Reproduce only the entries from "Task: Select the" down to "Instruction: Click the", switching "column header" to "column heading" and leaving everything else unchanged.

Input for this task →
[Begin]
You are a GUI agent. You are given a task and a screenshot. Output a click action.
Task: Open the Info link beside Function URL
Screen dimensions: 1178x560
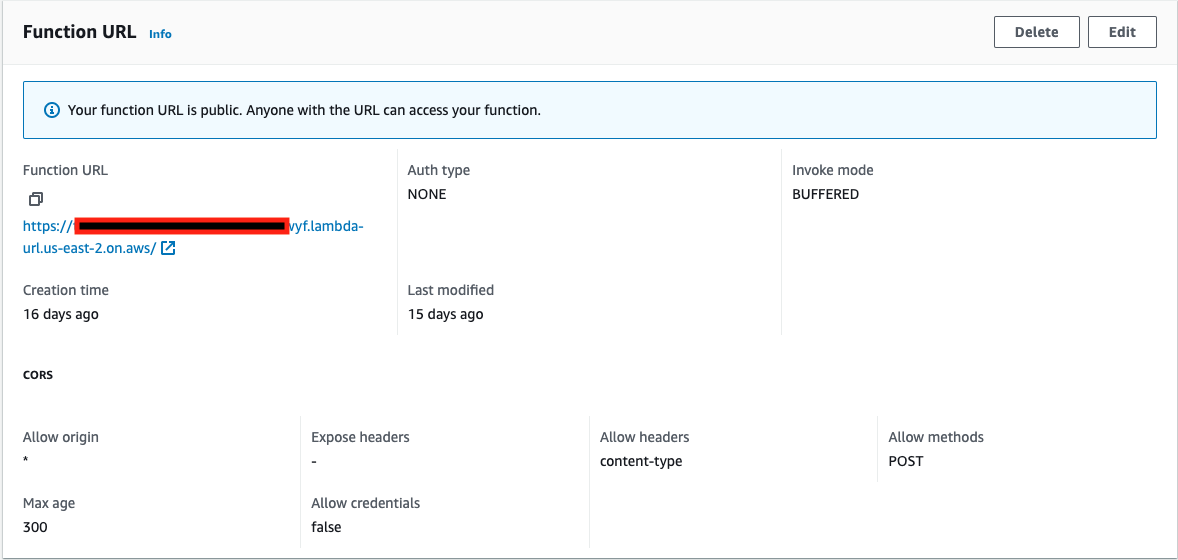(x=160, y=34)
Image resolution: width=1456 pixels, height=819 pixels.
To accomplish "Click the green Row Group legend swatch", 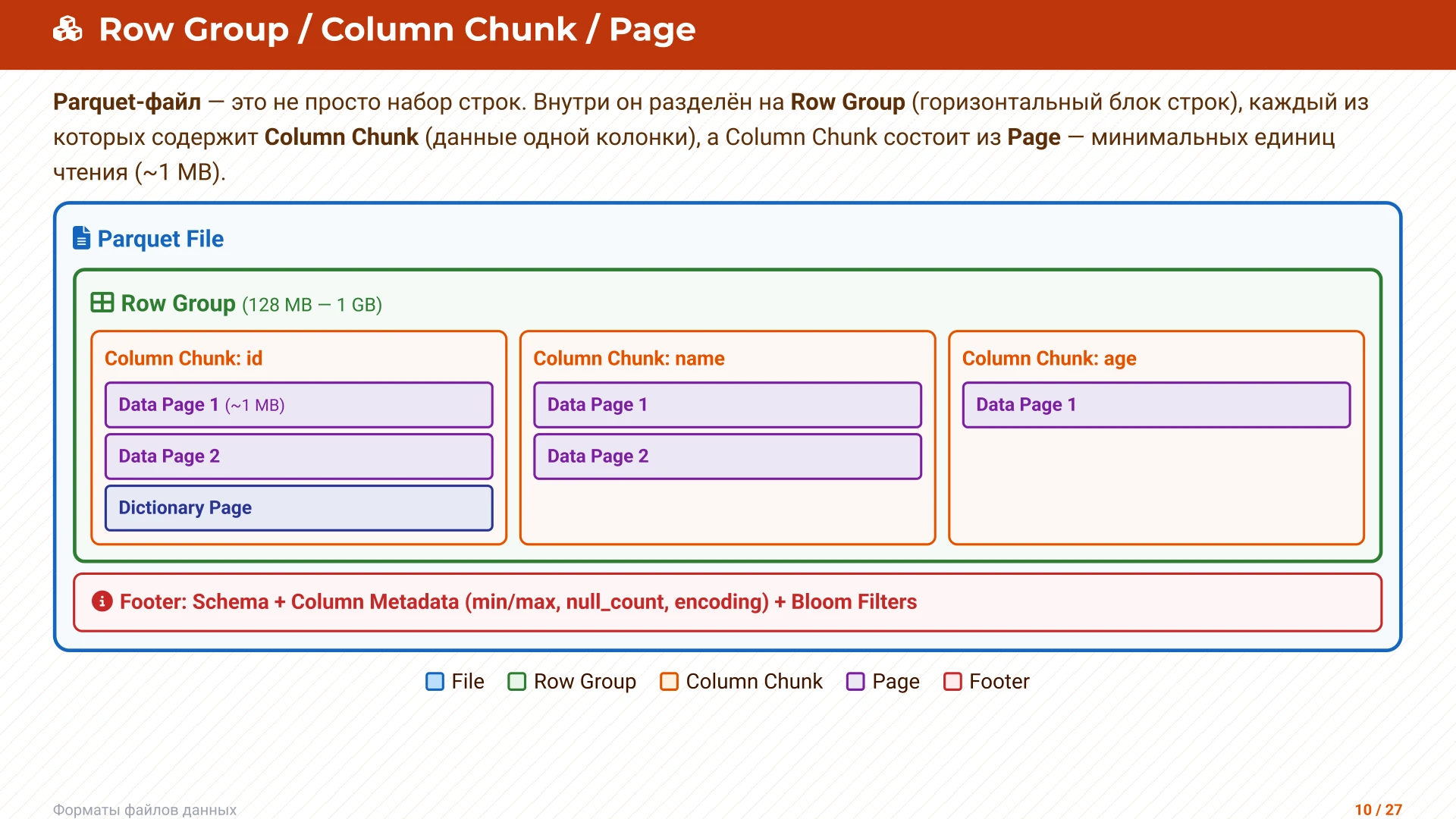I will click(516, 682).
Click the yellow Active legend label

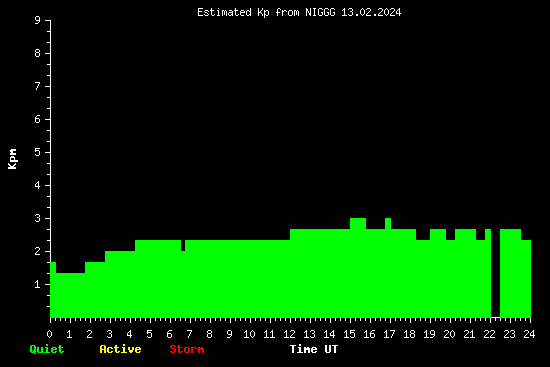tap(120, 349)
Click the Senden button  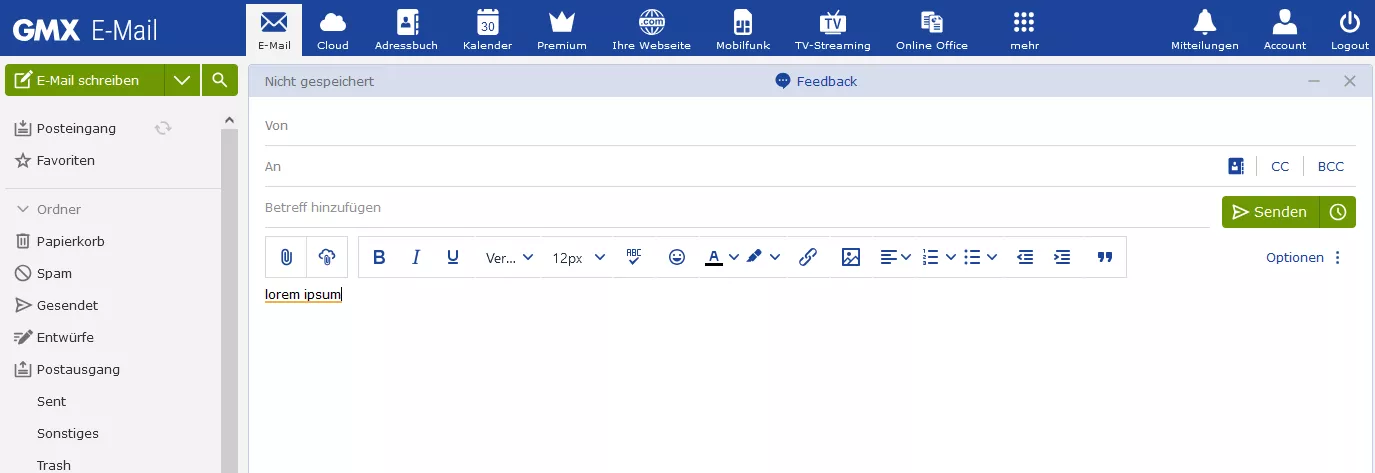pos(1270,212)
[End]
[Begin]
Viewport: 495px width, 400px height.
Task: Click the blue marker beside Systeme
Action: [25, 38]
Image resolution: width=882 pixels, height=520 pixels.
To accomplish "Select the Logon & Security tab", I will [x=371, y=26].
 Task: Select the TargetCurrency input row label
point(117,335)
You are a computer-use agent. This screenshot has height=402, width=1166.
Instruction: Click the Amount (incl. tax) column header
[End]
Correct response →
 Task: Select the TargetCurrency input row label
point(117,335)
You are a computer-use agent. This screenshot has height=402, width=1166.
Instruction: Click the Amount (incl. tax) column heading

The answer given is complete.